BEGIN Recorded information

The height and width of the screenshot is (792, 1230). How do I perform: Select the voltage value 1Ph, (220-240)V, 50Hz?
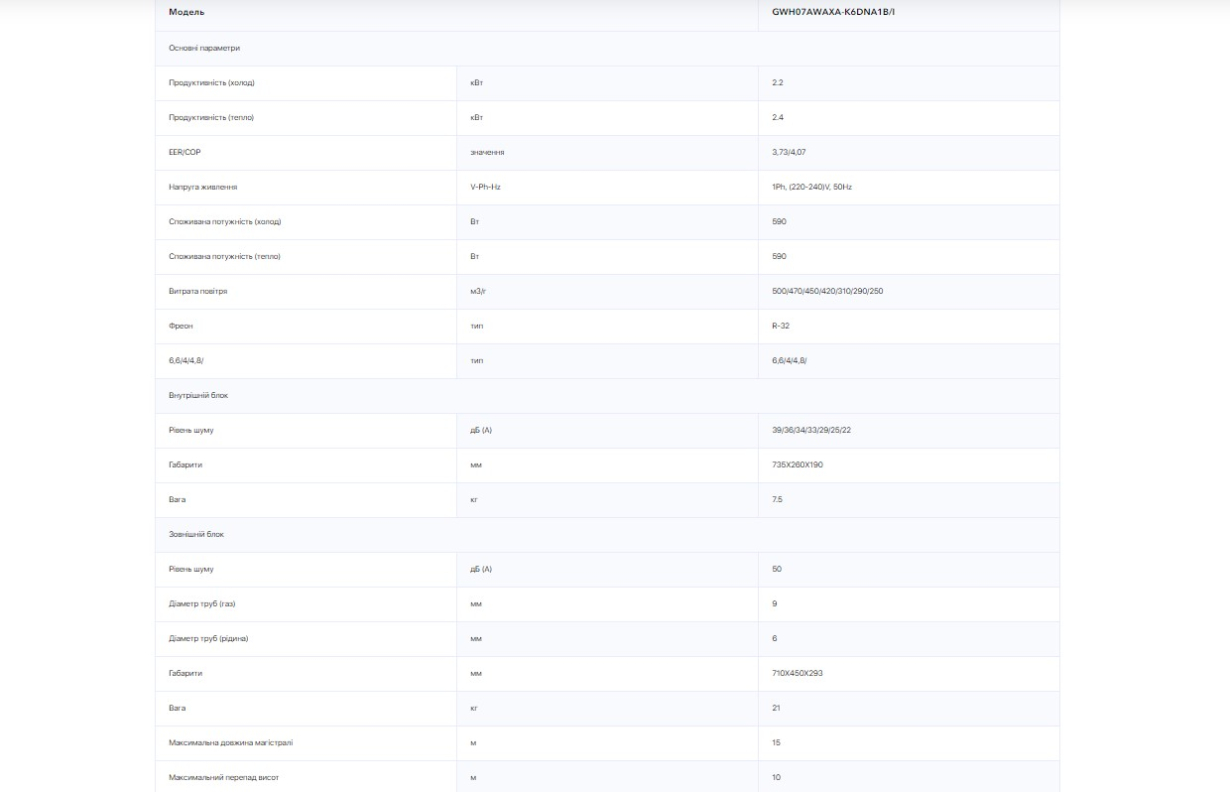(x=812, y=187)
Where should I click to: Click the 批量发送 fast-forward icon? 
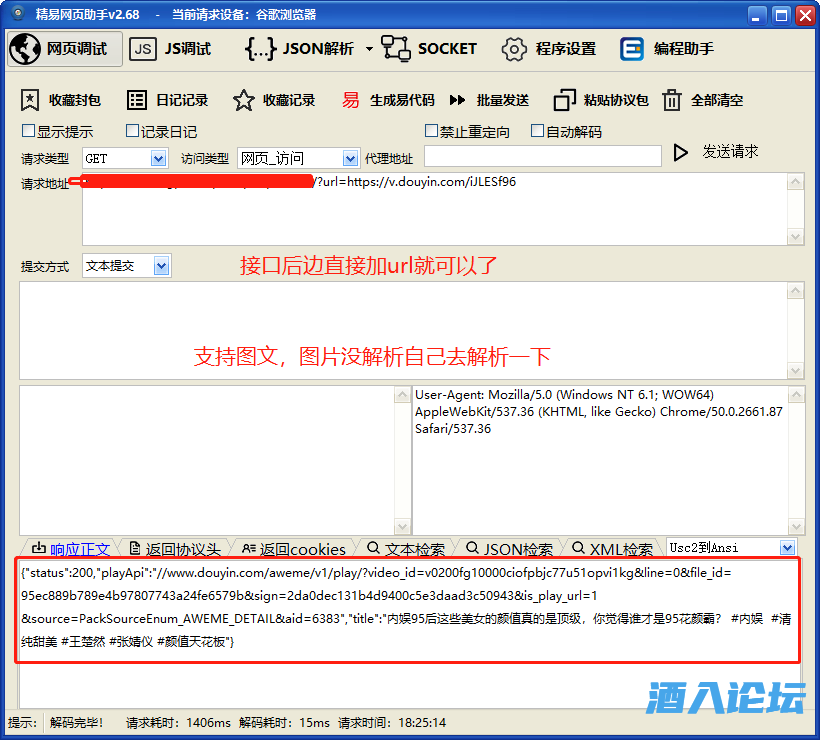458,100
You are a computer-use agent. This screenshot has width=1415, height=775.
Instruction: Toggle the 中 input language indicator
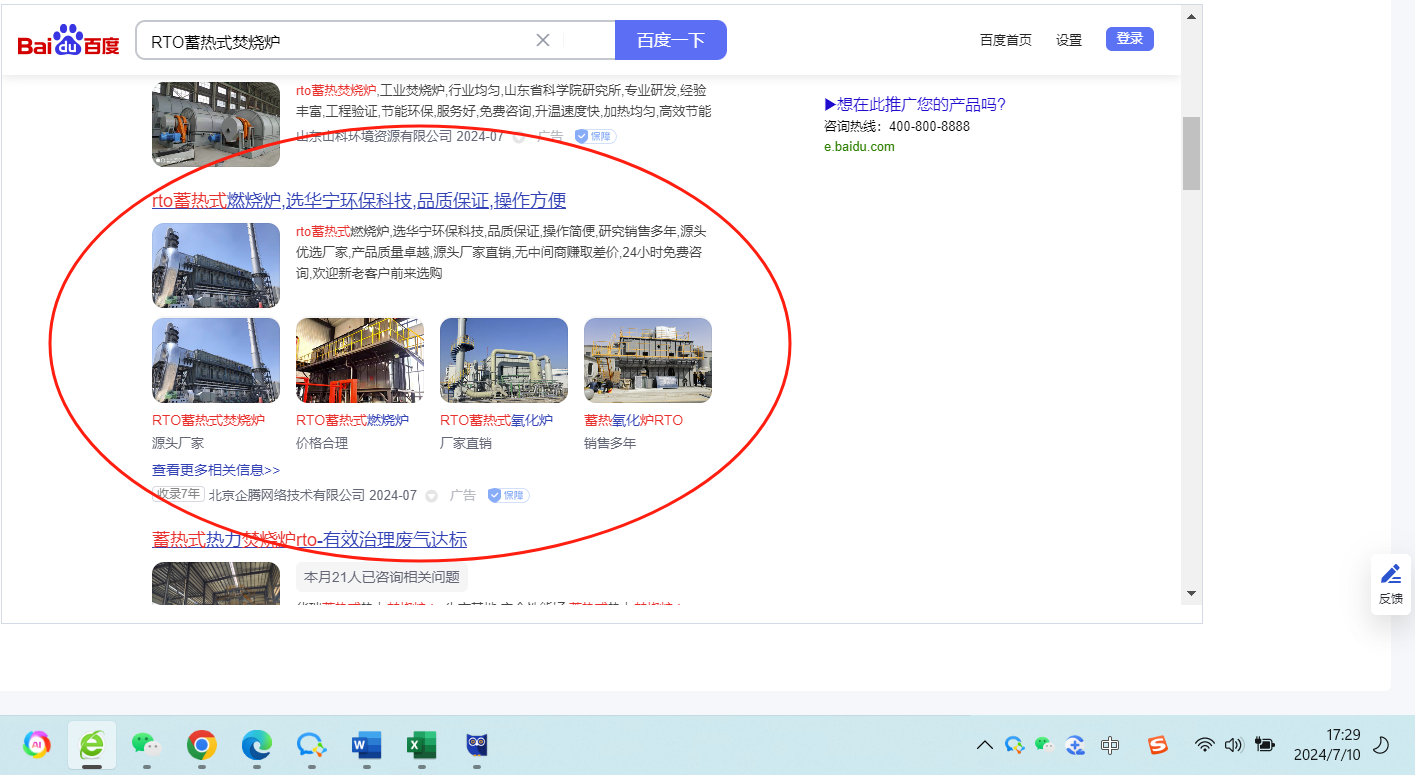click(1109, 745)
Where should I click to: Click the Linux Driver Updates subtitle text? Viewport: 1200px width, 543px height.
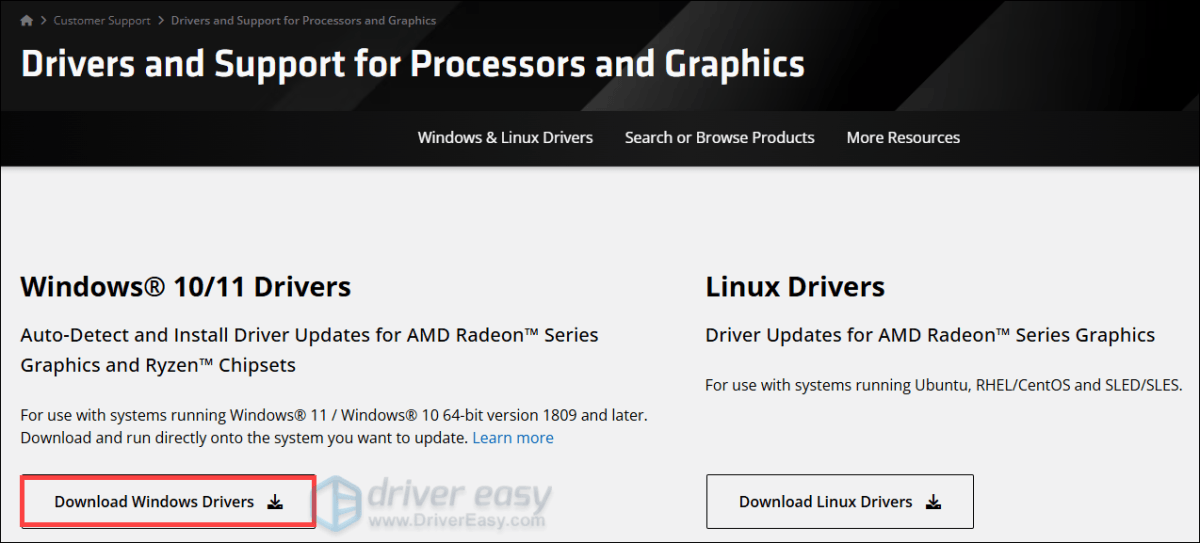point(930,335)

END Recorded information

__Exercise aim__: Copy the data word for word and omit every picture.

__Response__:
The height and width of the screenshot is (792, 1230). How do I perform: Select the voltage value 1Ph, (220-240)V, 50Hz?
(x=812, y=187)
Where should I click to: Click the 批量发送 fast-forward icon? 
458,100
You are a computer-use agent. This screenshot has width=1415, height=775.
Instruction: Toggle the 中 input language indicator
click(1109, 745)
Where should I click to: Click the Linux Driver Updates subtitle text? Viewport: 1200px width, 543px height.
point(930,335)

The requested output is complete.